**EXERCISE**. Format the lines of the material below as a Markdown table with the columns "Row" and "Line", starting at the line that contains "The image size is (1080, 933)." and ending at the line that contains "[1507, 521]", one numbered row per line and no blank lines. Leave the pictures out of your table.

**DATASET CONTENT**.

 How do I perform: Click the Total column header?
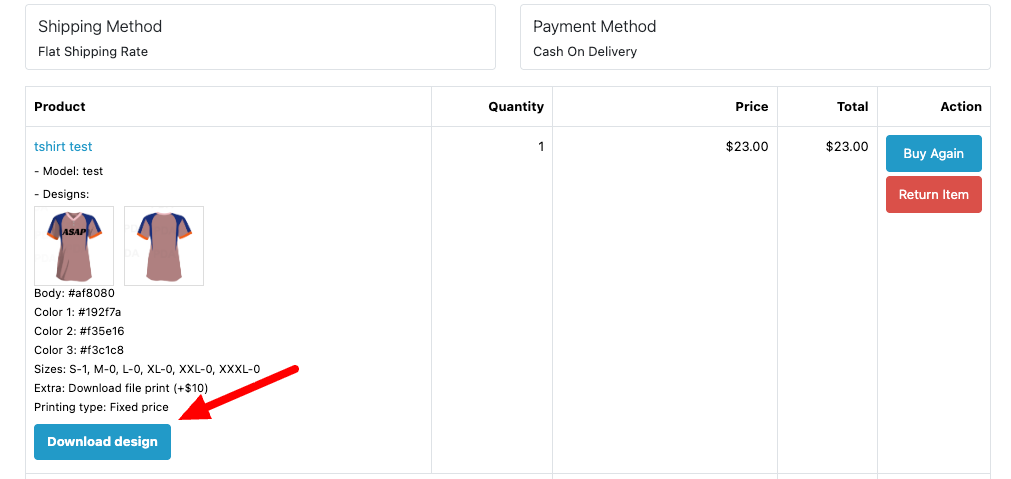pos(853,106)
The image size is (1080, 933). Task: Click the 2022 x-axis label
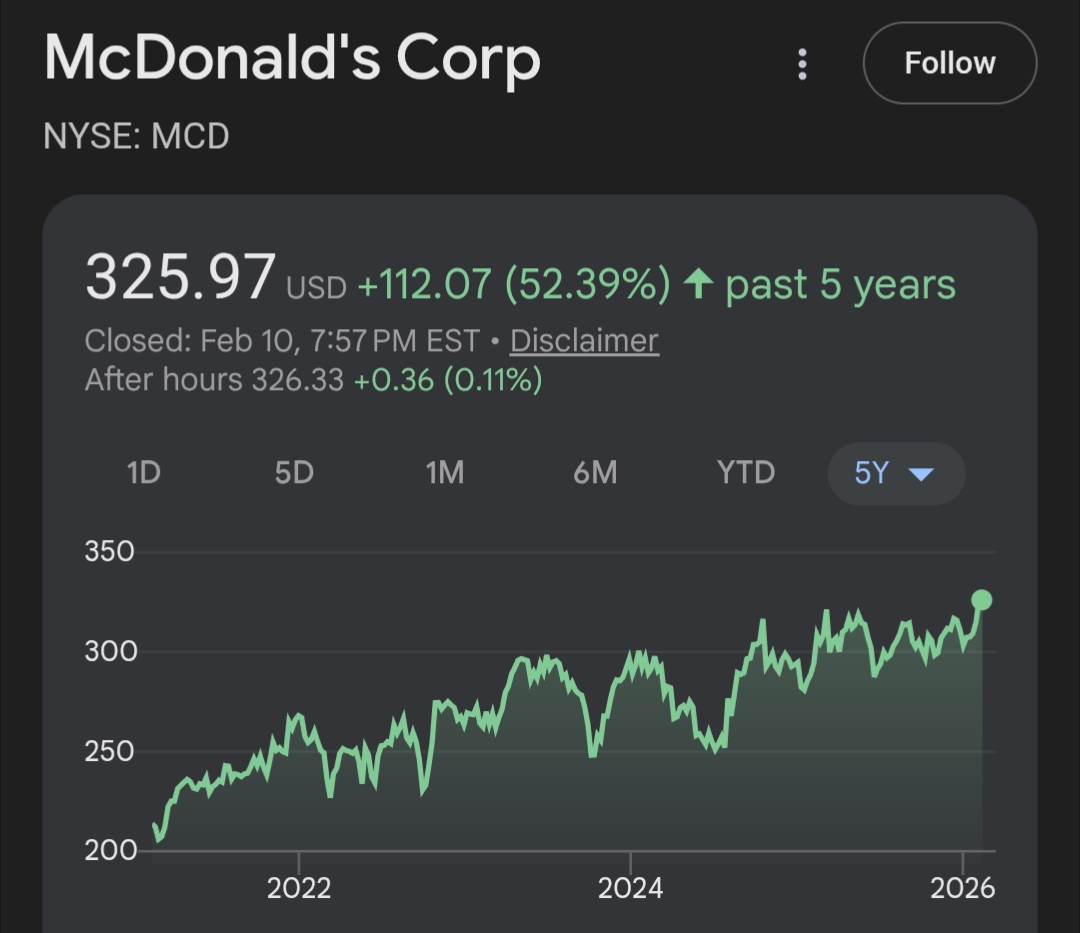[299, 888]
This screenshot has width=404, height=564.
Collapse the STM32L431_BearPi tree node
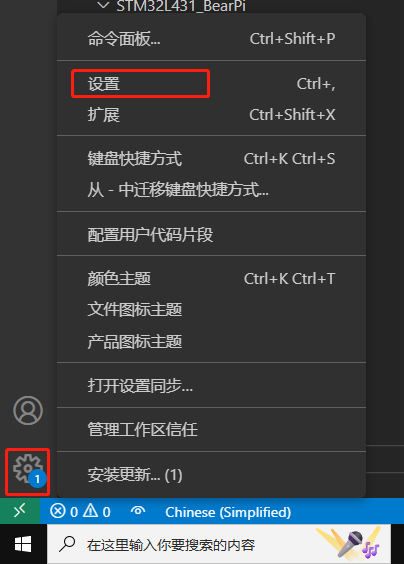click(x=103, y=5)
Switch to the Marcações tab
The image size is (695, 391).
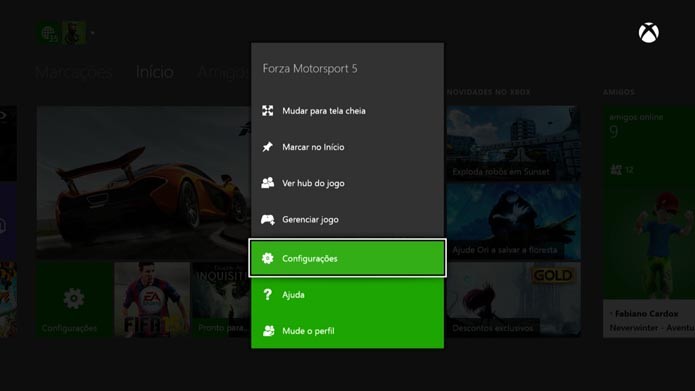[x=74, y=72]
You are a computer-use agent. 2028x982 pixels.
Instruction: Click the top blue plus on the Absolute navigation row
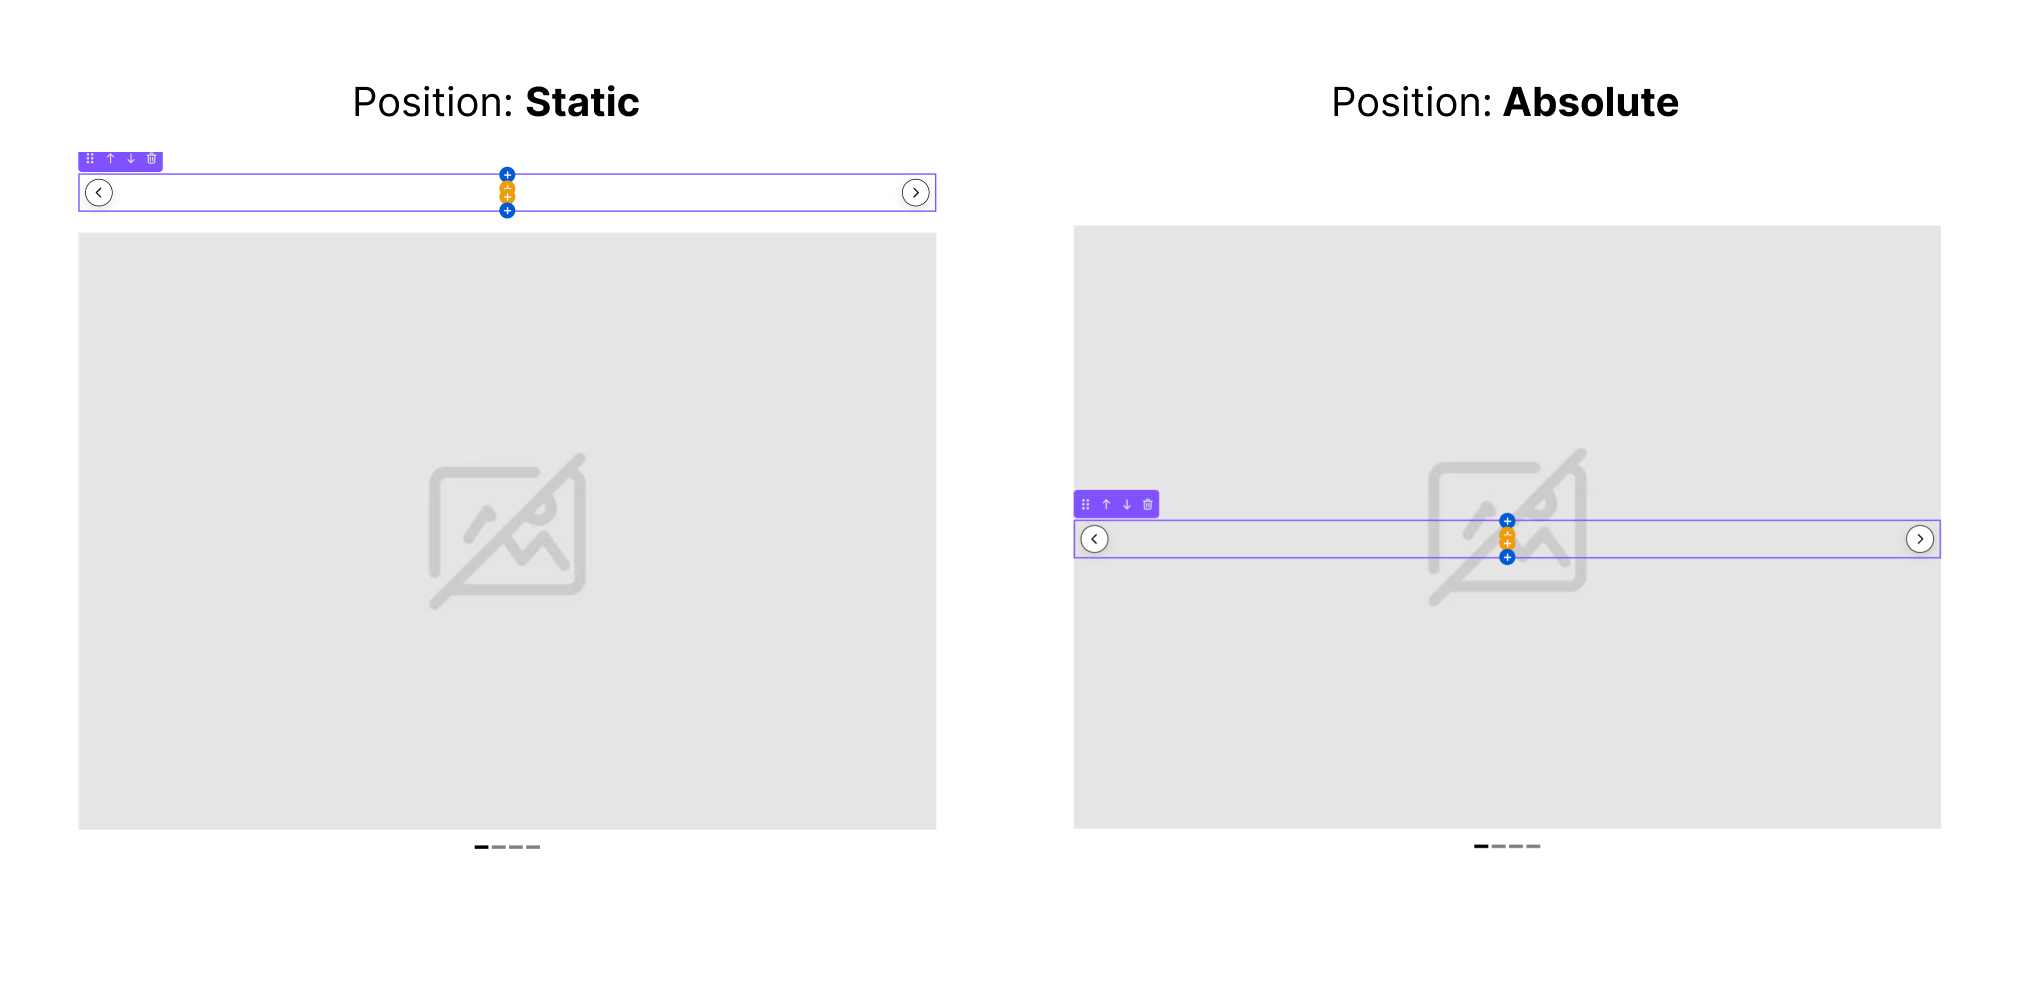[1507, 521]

...

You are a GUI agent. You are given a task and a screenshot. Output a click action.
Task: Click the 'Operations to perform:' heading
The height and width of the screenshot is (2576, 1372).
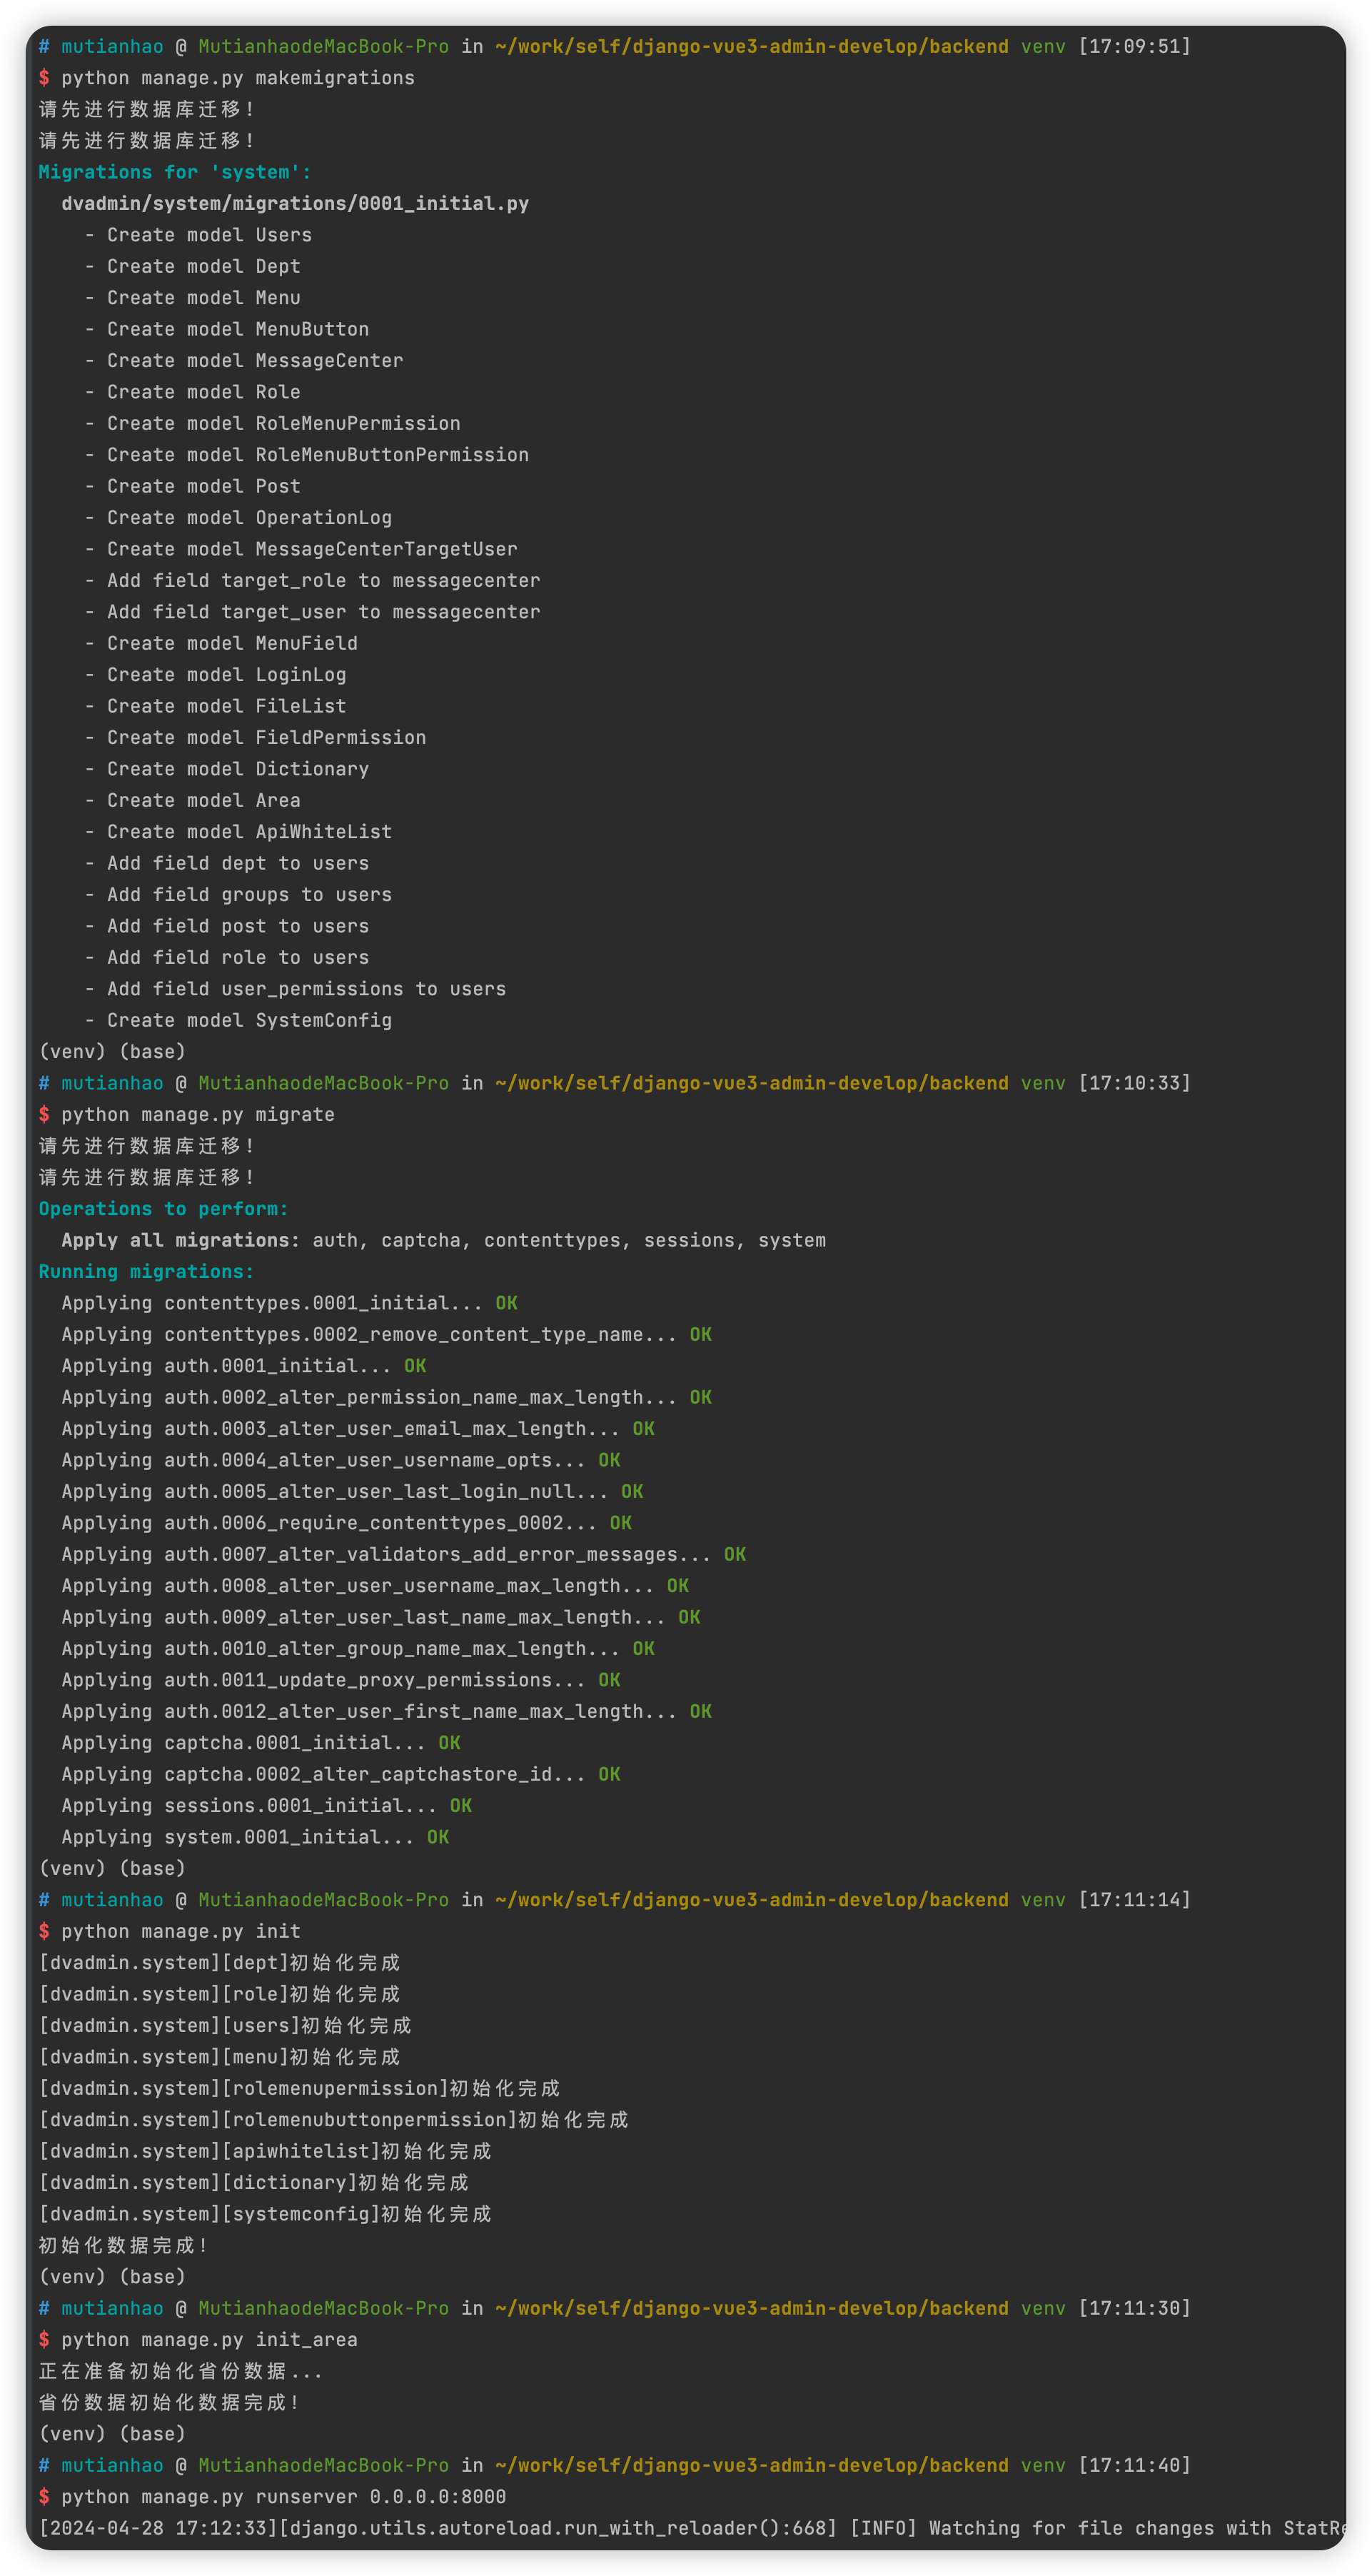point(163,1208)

**SOLUTION**.
| Row | Line |
|---|---|
| 1 | The image size is (1080, 933). Task: Click the 2022 x-axis label |
| 2 | [299, 888] |
| 3 | This screenshot has width=404, height=564. |
| 4 | Collapse the STM32L431_BearPi tree node |
| 5 | click(x=103, y=5) |
| 6 | Switch to the Marcações tab |
| 7 | The image size is (695, 391). |
| 8 | [x=74, y=72] |
| 9 | You are a computer-use agent. 2028x982 pixels. |
| 10 | Instruction: Click the top blue plus on the Absolute navigation row |
| 11 | [1507, 521] |